I thank the Minister, Deputy Harris, for coming back from the Cabinet meeting. He was not indispensable in that we kept going but I thank him for coming back. He probably picked up on the question I was asking on primary care centres. To be parochial, over several years there have been several runs at trying to develop primary care centres in Ennis, and each has failed to date. Perhaps Mr. Breslin could give me an update on that whenever he gets a chance.

I now call on the Minister to comment.

Again, I apologise for the way in which today worked out with the Cabinet meeting. I see, however, that the health service is very ably represented by the director general, the Secretary General, the two Ministers of State - Deputies Jim Daly and Finian McGrath - and the other officials from the HSE.

I wish to comment on the conversation on public and private services. From a policy direction point of view, I fully support the direction that Sláintecare wishes to take in this regard. I have heard the Taoiseach talk publicly about wishing to see public and private care decoupled. For all the reasons the director general outlined, however, Sláintecare is a ten-year plan. It is because there is a significant amount of disentanglement that would need to be considered.

The second point, on which the director general is again entirely correct, is that the proportion of Irish people who have private health insurance is extraordinarily large, amounting to nearly half our population. One should compare the figure with those for other jurisdictions, including the United Kingdom. There is a very different culture. I am very conscious that there are very many people in this country who take out private health insurance not because they can comfortably afford to do so - far from it - but because of their genuine concern about being able to gain access, in a time-efficient manner, to the public health service. One would hope that as we move on the Sláintecare journey and towards investing in driving down waiting times and improving access, as we are now, the knock-on effect will be that the private market will shrink in size. That is ultimately where Sláintecare wants us to get to, and it is where I want to get to. In that sense, there are a number of different tracks on which we have to move.

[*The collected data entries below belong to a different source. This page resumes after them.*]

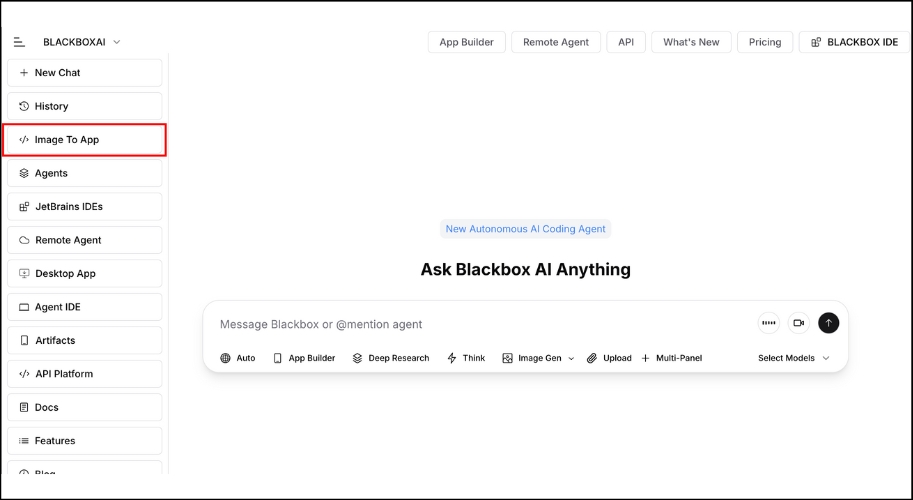Click the New Autonomous AI Coding Agent banner
913x500 pixels.
[x=525, y=229]
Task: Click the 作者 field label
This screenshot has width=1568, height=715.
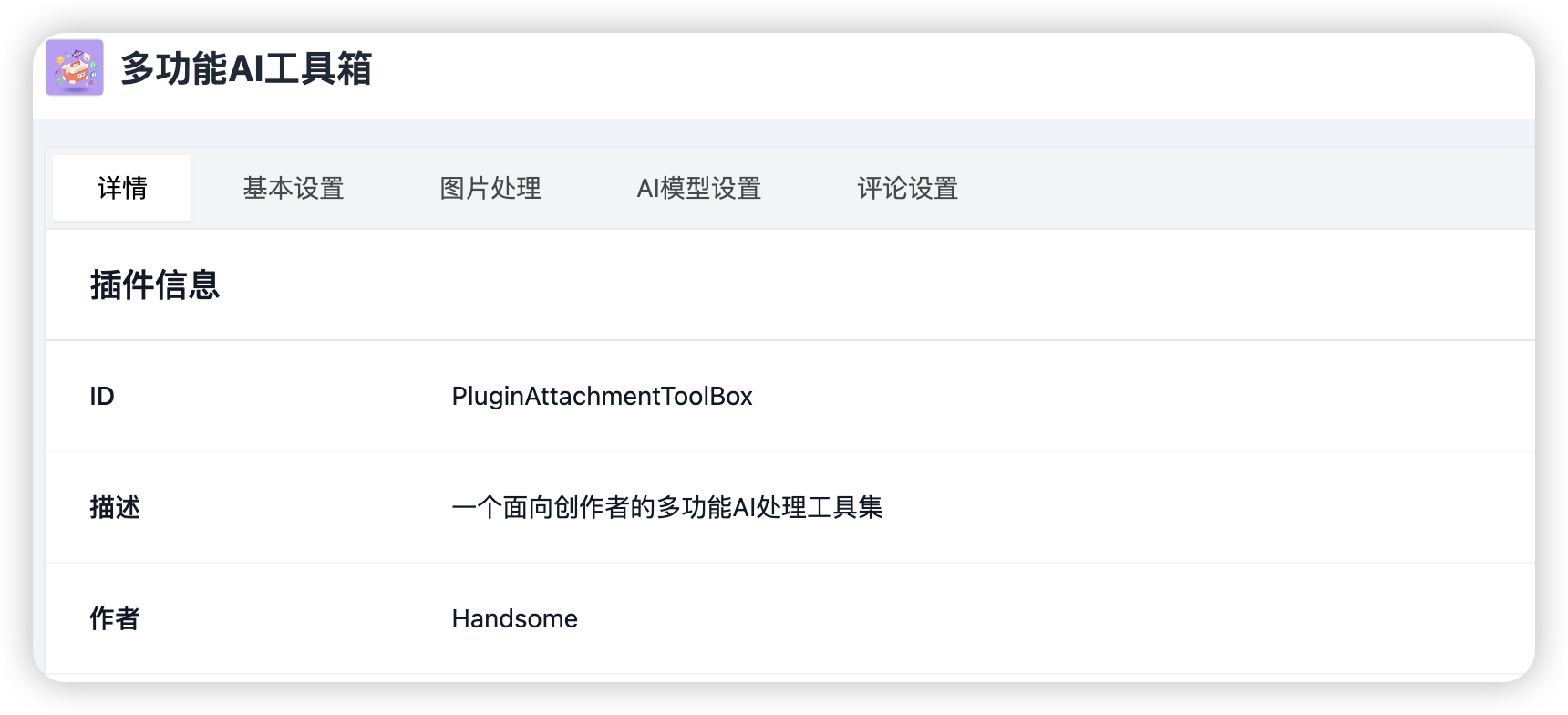Action: tap(115, 618)
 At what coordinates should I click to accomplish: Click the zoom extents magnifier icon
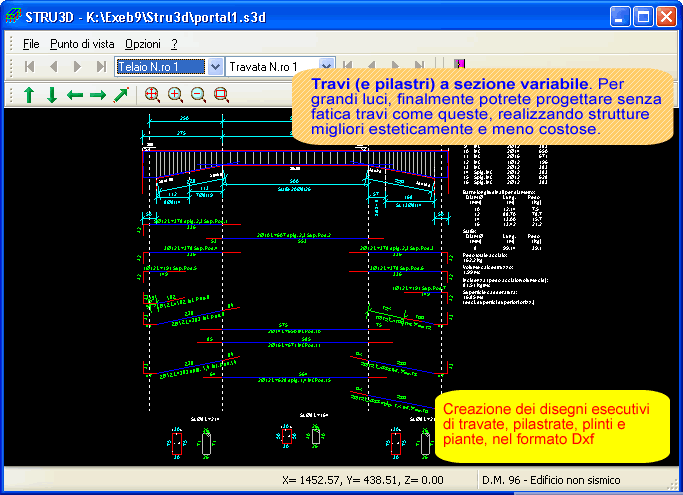point(152,95)
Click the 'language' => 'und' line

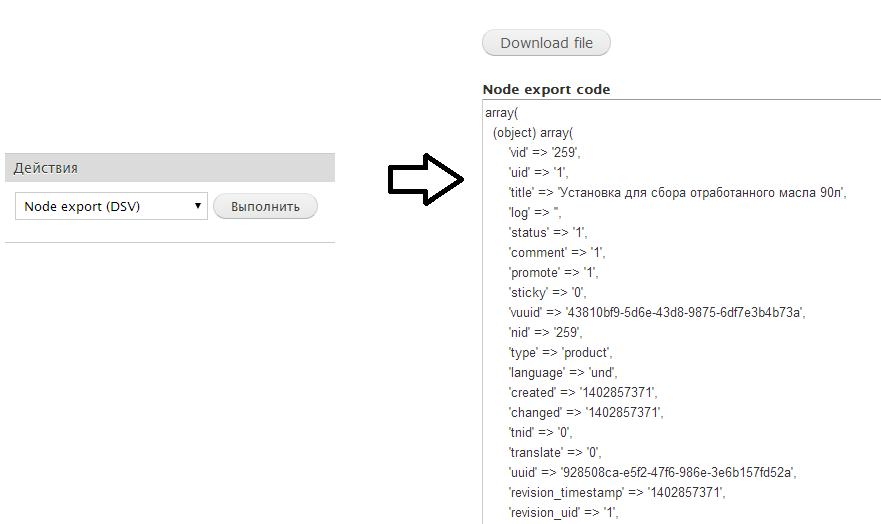(562, 373)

Dr. Donal de Buitléir, the new chairman of the group examining the public-private relationship, brings experience in terms of the development of public sector policy and experience of the health service here, which will be very important. His work will not go on and on but will conclude around next summer, and should provide us with an evidence-based analysis of the situation that will help inform the next steps.

In our Estimates discussion a number of weeks ago, we noted the take from private health insurance coming into the public system was declining. Therefore, the public system is dependent on fairly volatile private insurance income to support public services. That is not a model that can continue.

I do not believe it is desirable, when emergency departments are overcrowded, that space in public hospitals is being used in such a way that private practice can continue unquestioned, although we are generating a very significant income from it, as the Chairman stated entirely correctly. From an equity point of view, that is an issue all of us wish to grapple with but there is recognition, including in the comments of the Chairman, that this is a very complex issue. That is why it should be seen through the prism of a ten-year plan rather than a knee-jerk ideological response. We have got to get this right. To get from start to finish is a journey of years rather than an overnight journey.

I thank the Minister for coming back for such a short part of the meeting. On behalf of the committee, I thank Mr. Jim Breslin, the Minister, Deputy Harris, the two Ministers of State, Deputy Jim Daly and Deputy Finian McGrath, and Mr. O'Brien, Mr. Woods and Ms Mannion for attending.

The joint committee adjourned at 12.05 p.m. until 9 a.m. on Wednesday, 25 October 2017.